Fútbol, sociedad, gobierno...

 

 

  Cuando vivía en La Plata, en la ciudad de La Plata, íbamos con Walter a la cancha, a disfrutar de la fiesta que significa ser sepultado por una lluvia de papelitos, la efervescencia de las banderas, la hermandad del canto y la tribu, y una pelota escapando desesperada de amigos y enemigos.  

  El futbol profesional hoy en día dista mucho de ser un deporte, es más bien un negocio perverso, pero el resto estaba bien, y no faltábamos a ningún partido, si podíamos ir.  Él era de Boca y yo de River, así que un día tomamos la decisión equitativa de renegar de nuestros antiguos clubes y seguir a Gimnasia adonde fuera.

  Para mí era también un acto de justicia porque mi tío nos había convencido a casi todos los primos que los de Boca mataban bebes, entre una larga lista de otras atrocidades, lo que a nuestra corta edad, nos hizo elegir solidariamente su mismo cuadro.  

  Con la misma cara afirmaba también, entre otra sarta de mentiras, tratando de fijarlo en nuestras cabecitas inocentes, que a los indios había que matarlos de chiquitos, porque después crecían y se hacían malos… 

  Por supuesto que un artista tan consumado de la mentira y la manipulación no deja nunca de estar en las altas esferas sociales, donde participa de la arquitectura del poder que define las políticas que nos afectan a todos…

  Pero volviendo al tema, era lindo sentirse parte de la tribu, y hermanarse en una causa común, aunque no fuera más que un partido de futbol, igualmente no entendía el fanatismo, más que la pasión, que llevaba a hacer daño, a odiar a otra persona porque no tuviera los mismos colores que los nuestros.

  El anonimato entre la multitud podía convertir a personas normales el resto del tiempo en potenciales asesinos anónimos capaces de tirar una piedra a la cabeza de un desconocido, o gritar su odio, mucho más que su amor, durante horas.

  Lo extraño del caso es que muchas veces esta agresión mutua era dirigida a las personas que después se cruzaban durante la semana sin alterar su trato cotidiano, como si todo hubiera sido un paréntesis social de tiempo y  sentido. 

  Por las mismas razones que deje de ver futbol, por no participar en la construcción del fanatismo y la locura, de la guerra social, creo que los gobiernos del mundo entero no permiten que se vaya a la quiebra ni el más pequeño club de barrio.  
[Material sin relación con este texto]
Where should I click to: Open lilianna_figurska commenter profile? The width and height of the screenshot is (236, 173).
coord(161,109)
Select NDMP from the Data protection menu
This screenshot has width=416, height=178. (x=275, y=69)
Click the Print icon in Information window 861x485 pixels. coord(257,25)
  Mediante el desangrante apoyo económico pueden convertir a los lazos sociales solidarios en instintos asesinos, y usar la creatividad como una herramienta de destrucción.  Son objetivos manifiestos dividir estancamente a la sociedad, sembrar el odio los prejuicios y la intolerancia, reclutar mercenarios, generar entusiasmo cuando todo va mal, tapar las más escabrosas noticias, y remitir las más altas aspiraciones del ser humano a la supremacía de un color cualquiera. 
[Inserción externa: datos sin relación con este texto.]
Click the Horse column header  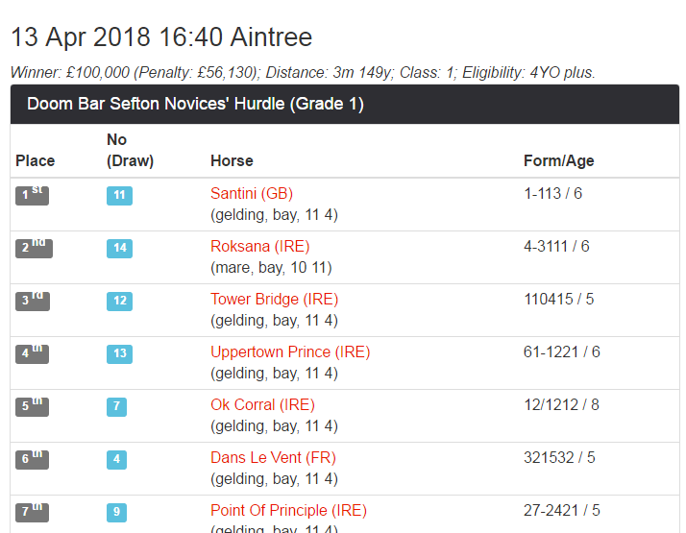(232, 161)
  Claro está que en su nombre también nos venden la impunidad, la seguridad, la inseguridad, la represión, el tratamiento y control degradante como si fuéramos animales, contratos y estafas millonarias en equipamiento e infraestructuras, y mucho más.

  Pero lo más peligroso es que hemos llegado a creer que eso está bien y ya lo hacemos, lo favorecemos, voluntariamente.  Hasta a una vaca hay que arriarla…pero nosotros hemos regalado nuestra dignidad. 
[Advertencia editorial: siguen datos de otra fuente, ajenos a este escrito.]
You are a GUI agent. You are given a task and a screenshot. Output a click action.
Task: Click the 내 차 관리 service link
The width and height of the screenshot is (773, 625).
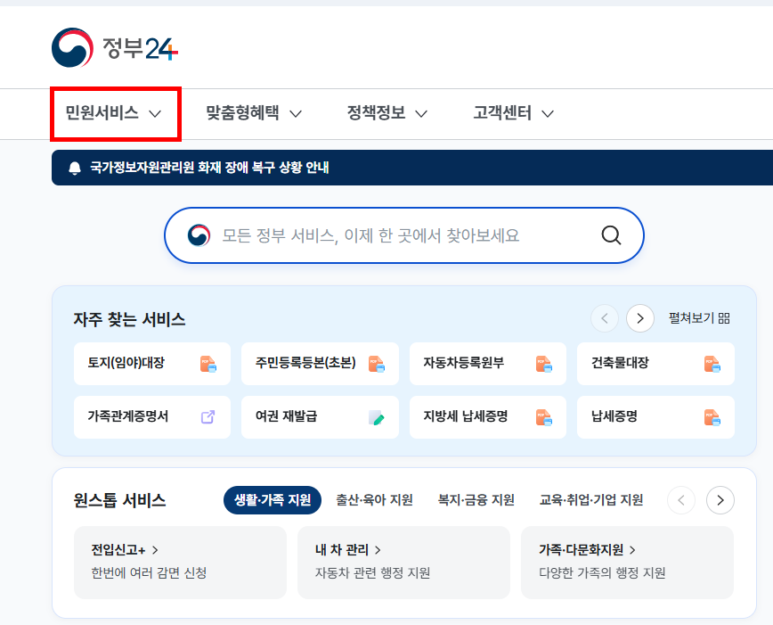coord(342,550)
  Entonces salía esa tarde del clásico, entre Gimnasia y Estudiantes. 

  Habíamos ganado, la alegría se derramaba por las avenidas rumbo a la plaza San Martin, donde se juntaría la gente a festejar.  

  Yo como siempre, me había despegado de la gente que había ido conmigo, mirando el espectáculo humano, sin entender: un colectivo de la línea 518 pasaba lentamente por la avenida siete, cuando un inconsciente saca una bandera de estudiantes por la ventana, acumulando puteadas hasta que el embotellamiento de la esquina dio tiempo a los más desaforados de destrozar las ventanillas del micro a baldozasos, uno pateaba la puerta pretendiendo que el chofer le abra para extraer al enemigo, otros intentaban pegarle a través de las ventanillas rotas… 

  En cuanto vió un hueco, el conductor del colectivo, haciendo gala de su sangre fría, lo saco de la zona de peligro maniobrando rápidamente.  Y esto sucedió delante de los espantados pasajeros por un lado, y la mirada aprobadora de los fanáticos, hombres mujeres y niños.  

  A pesar de sembrarlo y abonarlo en sus hijos, muchos no llegarían a tanto pero lo aprobaban explícitamente, dejando que el trabajo sucio lo hagan los barrabravas, a quienes seguramente más tarde dirían que había que erradicarlos de la fiesta popular del futbol.

  Yo iba viendo como perdía sentido todo, pero seguía mirando, un rato más antes de volver a la pensión, la noche había caído prolijamente, yo solo me identificaba con la masa con un gorro azul y blanco con largas trenzas y flecos azules y blancos, con una dedicatoria firmada en su costado por mi amigo Gastón.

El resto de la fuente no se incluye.